Quick Start
Production voice AI observability — instrument a LiveKit agent in minutes.
Know if your voice agent is actually working. Parlot’s MIT parlotize() sidecar instruments LiveKit Agents — Cloud, self-hosted, or LiveKit on Telnyx — and models each call as turns: timeline, multi-agent graph, and goal completion with an evidence trail to the proving turns and audio.
Install
# Using pip
pip install parlot-instrumentation-livekit
# Or using uv
uv add parlot-instrumentation-livekit
# Or via the parlot meta-package
pip install "parlot[livekit]"Instrument
Call parlotize("…") before constructing AgentSession, then await ctx.connect() before session.start():
from parlot.instrumentation.livekit import parlotize
parlotize("my-agent")
from livekit.agents import AgentSession, JobContext, WorkerOptions, cli
async def entrypoint(ctx: JobContext):
await ctx.connect()
session = AgentSession(...)
await session.start(agent=..., room=ctx.room)Environment
export PARLOT_ENDPOINT=https://ingest.parlot.ai
export PARLOT_API_KEY=<org-scoped-key>Mint the API key in Parlot Settings → API Keys.
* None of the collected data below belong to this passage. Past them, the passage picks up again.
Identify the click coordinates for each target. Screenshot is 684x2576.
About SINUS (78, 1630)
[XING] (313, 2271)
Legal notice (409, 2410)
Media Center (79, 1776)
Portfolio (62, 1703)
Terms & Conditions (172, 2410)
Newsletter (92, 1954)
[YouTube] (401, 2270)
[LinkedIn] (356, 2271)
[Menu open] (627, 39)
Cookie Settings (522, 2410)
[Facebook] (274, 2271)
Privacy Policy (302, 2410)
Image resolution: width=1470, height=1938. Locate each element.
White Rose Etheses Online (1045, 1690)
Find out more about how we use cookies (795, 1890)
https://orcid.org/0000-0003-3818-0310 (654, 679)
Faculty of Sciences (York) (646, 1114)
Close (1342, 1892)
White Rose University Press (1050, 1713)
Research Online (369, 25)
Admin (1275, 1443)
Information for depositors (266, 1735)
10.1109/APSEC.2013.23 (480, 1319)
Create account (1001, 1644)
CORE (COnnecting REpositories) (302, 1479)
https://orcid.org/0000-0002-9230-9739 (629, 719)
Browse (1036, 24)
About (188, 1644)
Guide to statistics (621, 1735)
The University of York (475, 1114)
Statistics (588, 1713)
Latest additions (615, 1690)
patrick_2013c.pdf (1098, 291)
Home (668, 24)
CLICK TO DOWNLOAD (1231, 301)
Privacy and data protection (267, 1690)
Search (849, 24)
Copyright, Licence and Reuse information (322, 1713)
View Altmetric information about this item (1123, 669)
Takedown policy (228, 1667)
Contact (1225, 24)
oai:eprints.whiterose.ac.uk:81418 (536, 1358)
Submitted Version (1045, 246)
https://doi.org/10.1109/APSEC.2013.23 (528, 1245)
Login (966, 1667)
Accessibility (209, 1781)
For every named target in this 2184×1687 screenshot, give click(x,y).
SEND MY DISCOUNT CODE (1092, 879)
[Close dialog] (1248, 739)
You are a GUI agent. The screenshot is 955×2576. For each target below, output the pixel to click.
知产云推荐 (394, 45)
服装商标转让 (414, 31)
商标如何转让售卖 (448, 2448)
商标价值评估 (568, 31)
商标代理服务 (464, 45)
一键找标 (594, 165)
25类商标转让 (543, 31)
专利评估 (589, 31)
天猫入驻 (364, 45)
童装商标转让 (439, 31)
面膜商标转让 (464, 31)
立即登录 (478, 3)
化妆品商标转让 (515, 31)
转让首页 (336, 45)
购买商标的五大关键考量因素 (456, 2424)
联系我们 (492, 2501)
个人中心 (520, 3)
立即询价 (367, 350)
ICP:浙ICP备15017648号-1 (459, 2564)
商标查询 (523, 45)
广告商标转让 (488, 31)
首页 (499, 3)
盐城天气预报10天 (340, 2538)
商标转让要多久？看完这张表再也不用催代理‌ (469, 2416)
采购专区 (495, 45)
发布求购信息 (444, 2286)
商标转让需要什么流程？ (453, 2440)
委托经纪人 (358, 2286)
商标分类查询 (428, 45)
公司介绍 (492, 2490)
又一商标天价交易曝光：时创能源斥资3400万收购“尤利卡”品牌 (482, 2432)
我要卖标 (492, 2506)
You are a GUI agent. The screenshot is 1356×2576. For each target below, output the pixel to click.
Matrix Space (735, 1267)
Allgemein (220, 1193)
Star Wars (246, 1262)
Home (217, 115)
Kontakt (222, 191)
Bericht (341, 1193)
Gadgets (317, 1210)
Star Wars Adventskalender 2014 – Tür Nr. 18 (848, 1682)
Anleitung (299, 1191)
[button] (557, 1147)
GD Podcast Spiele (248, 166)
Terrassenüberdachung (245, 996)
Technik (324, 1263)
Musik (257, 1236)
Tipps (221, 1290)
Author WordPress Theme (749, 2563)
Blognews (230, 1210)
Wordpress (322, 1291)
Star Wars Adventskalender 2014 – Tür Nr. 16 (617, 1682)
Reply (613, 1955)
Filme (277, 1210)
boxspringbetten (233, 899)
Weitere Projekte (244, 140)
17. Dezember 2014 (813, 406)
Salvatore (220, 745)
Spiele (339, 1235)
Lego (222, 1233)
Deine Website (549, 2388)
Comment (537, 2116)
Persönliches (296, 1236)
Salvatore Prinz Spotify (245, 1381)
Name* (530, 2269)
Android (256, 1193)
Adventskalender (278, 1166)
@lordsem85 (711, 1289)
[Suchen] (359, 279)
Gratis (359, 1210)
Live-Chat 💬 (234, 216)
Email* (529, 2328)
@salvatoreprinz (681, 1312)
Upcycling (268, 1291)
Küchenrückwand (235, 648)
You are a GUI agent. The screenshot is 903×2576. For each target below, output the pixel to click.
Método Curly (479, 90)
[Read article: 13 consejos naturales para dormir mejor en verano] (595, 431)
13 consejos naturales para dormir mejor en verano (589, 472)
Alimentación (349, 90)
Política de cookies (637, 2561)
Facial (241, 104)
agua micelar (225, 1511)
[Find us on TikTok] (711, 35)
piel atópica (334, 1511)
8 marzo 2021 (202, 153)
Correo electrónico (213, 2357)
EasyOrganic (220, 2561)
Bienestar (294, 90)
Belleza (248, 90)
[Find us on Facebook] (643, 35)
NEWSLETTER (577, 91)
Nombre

New tenants record session audio by default (Settings → Recording allowlist *); clear the allowlist or use parlotize(record=False) to disable. Audio uploads to R2 and confirms when you open the session (lazy R2 HEAD reconcile).
Next
- Core concepts
- LiveKit guide
- Python API Reference
- TypeScript Reference
- Already running LangGraph / LangChain alongside voice? See the LangGraph guide.
License
Instrumentation is MIT. The companion analysis platform is BSL 1.1: free production use up to 4,000 turns/month for your own agents and agents you operate for clients; above that, or to offer Parlot as a hosted service, requires a commercial license. Each version converts to Apache 2.0 four years after its first public release. Enterprise governance features require an EE license key.